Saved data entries
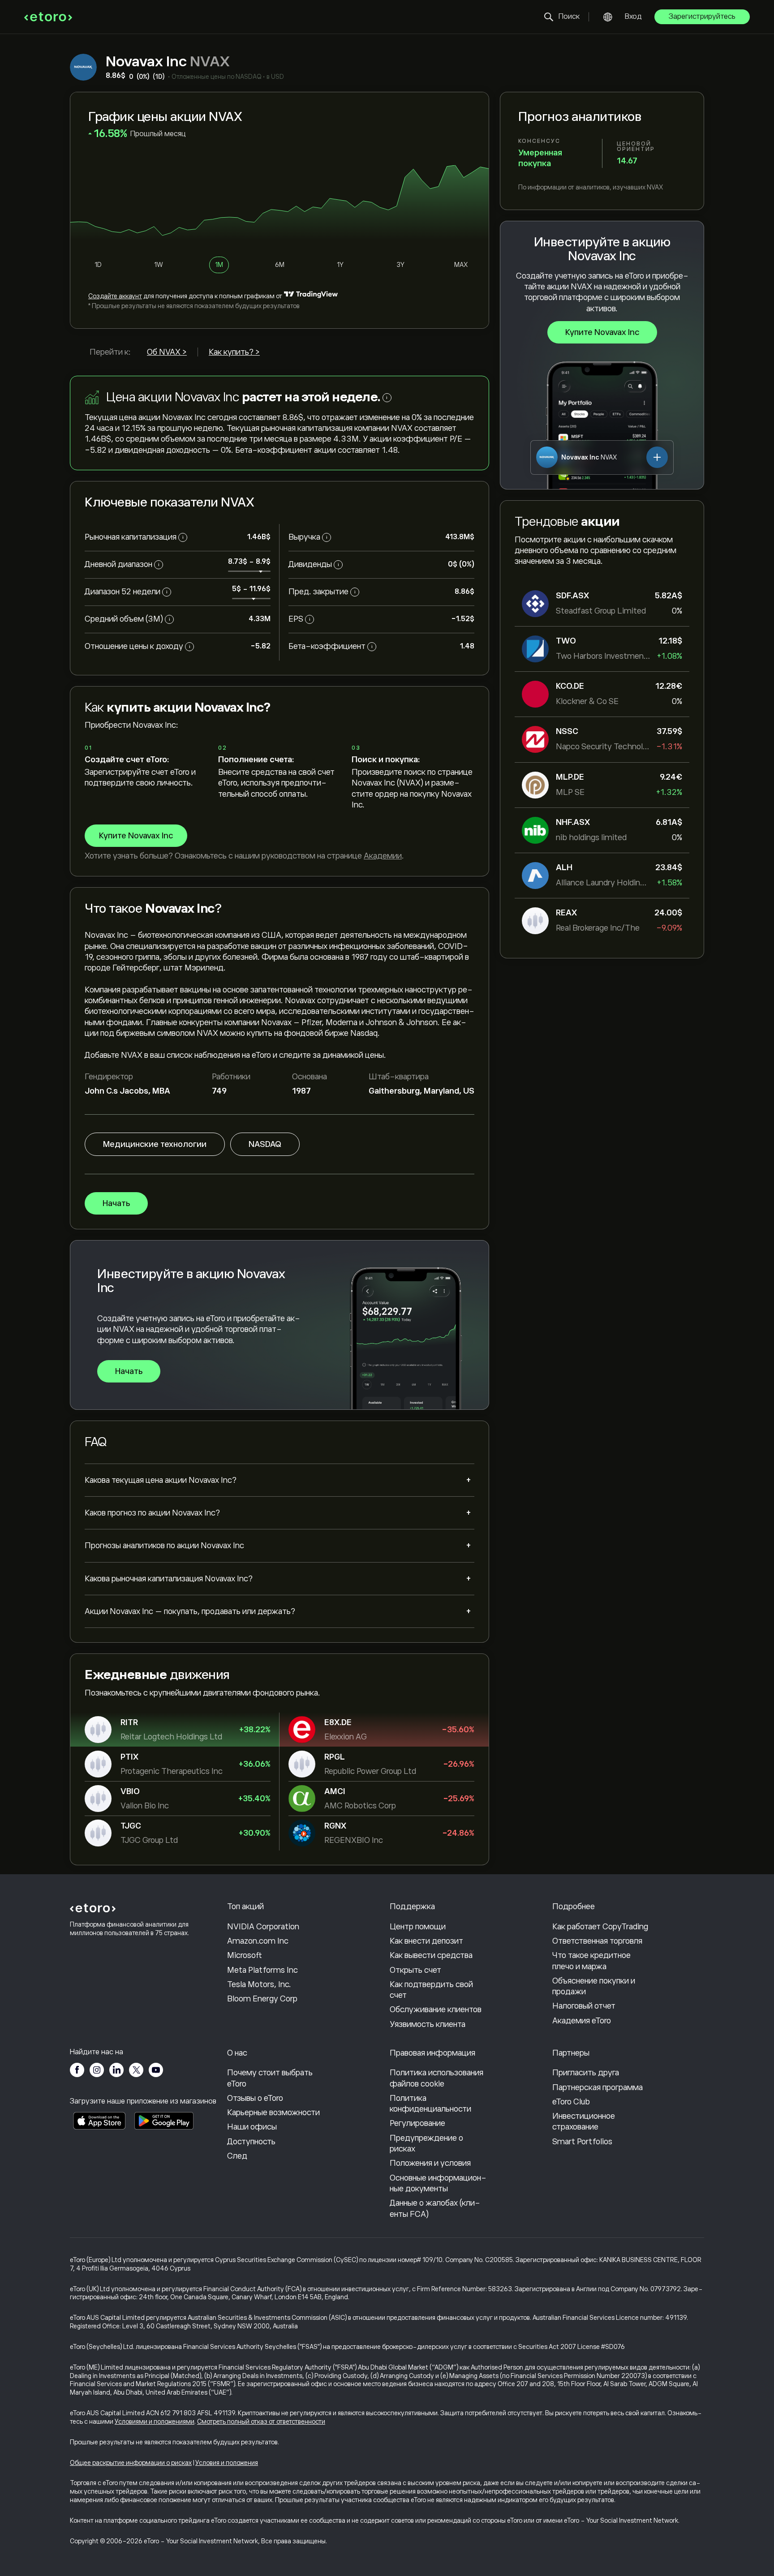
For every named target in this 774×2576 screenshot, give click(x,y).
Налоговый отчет (583, 2005)
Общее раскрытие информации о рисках (131, 2462)
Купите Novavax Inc (602, 332)
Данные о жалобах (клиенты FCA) (435, 2208)
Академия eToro (581, 2020)
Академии (383, 855)
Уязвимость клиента (427, 2024)
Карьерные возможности (273, 2112)
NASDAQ (265, 1144)
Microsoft (244, 1955)
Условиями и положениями (154, 2421)
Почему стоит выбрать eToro (270, 2078)
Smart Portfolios (582, 2141)
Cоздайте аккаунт (115, 296)
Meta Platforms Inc (262, 1970)
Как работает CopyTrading (600, 1926)
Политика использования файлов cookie (436, 2078)
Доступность (251, 2141)
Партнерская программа (597, 2087)
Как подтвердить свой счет (431, 1990)
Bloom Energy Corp (262, 1998)
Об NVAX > (167, 352)
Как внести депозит (426, 1940)
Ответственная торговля (597, 1940)
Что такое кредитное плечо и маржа (591, 1961)
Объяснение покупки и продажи (593, 1986)
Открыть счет (415, 1970)
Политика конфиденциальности (430, 2103)
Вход (633, 17)
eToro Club (571, 2101)
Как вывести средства (431, 1955)
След (237, 2155)
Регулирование (417, 2123)
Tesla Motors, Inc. (259, 1984)
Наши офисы (252, 2126)
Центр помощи (418, 1926)
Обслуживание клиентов (436, 2009)
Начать (116, 1203)
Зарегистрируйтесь (702, 17)
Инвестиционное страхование (583, 2121)
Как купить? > (234, 352)
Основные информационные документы (438, 2183)
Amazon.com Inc (257, 1940)
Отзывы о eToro (255, 2098)
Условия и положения (226, 2462)
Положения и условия (430, 2163)
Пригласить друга (585, 2072)
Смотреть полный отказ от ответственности (261, 2421)
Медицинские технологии (154, 1144)
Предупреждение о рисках (426, 2143)
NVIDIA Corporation (263, 1926)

**Aim of the task:** Copy every record exactly as it appears, apart from any pictures.

**Exercise solution:**
For every named target in this 774×2576 screenshot, give click(x,y).
Налоговый отчет (583, 2005)
Общее раскрытие информации о рисках (131, 2462)
Купите Novavax Inc (602, 332)
Данные о жалобах (клиенты FCA) (435, 2208)
Академия eToro (581, 2020)
Академии (383, 855)
Уязвимость клиента (427, 2024)
Карьерные возможности (273, 2112)
NASDAQ (265, 1144)
Microsoft (244, 1955)
Условиями и положениями (154, 2421)
Почему стоит выбрать eToro (270, 2078)
Smart Portfolios (582, 2141)
Cоздайте аккаунт (115, 296)
Meta Platforms Inc (262, 1970)
Как работает CopyTrading (600, 1926)
Политика использования файлов cookie (436, 2078)
Доступность (251, 2141)
Партнерская программа (597, 2087)
Как подтвердить свой счет (431, 1990)
Bloom Energy Corp (262, 1998)
Об NVAX > (167, 352)
Как внести депозит (426, 1940)
Ответственная торговля (597, 1940)
Что такое кредитное плечо и маржа (591, 1961)
Объяснение покупки и продажи (593, 1986)
Открыть счет (415, 1970)
Политика конфиденциальности (430, 2103)
Вход (633, 17)
eToro Club (571, 2101)
Как вывести средства (431, 1955)
След (237, 2155)
Регулирование (417, 2123)
Tesla Motors, Inc. (259, 1984)
Наши офисы (252, 2126)
Центр помощи (418, 1926)
Обслуживание клиентов (436, 2009)
Начать (116, 1203)
Зарегистрируйтесь (702, 17)
Инвестиционное страхование (583, 2121)
Как купить? > (234, 352)
Основные информационные документы (438, 2183)
Amazon.com Inc (257, 1940)
Отзывы о eToro (255, 2098)
Условия и положения (226, 2462)
Положения и условия (430, 2163)
Пригласить друга (585, 2072)
Смотреть полный отказ от ответственности (261, 2421)
Медицинские технологии (154, 1144)
Предупреждение о рисках (426, 2143)
NVIDIA Corporation (263, 1926)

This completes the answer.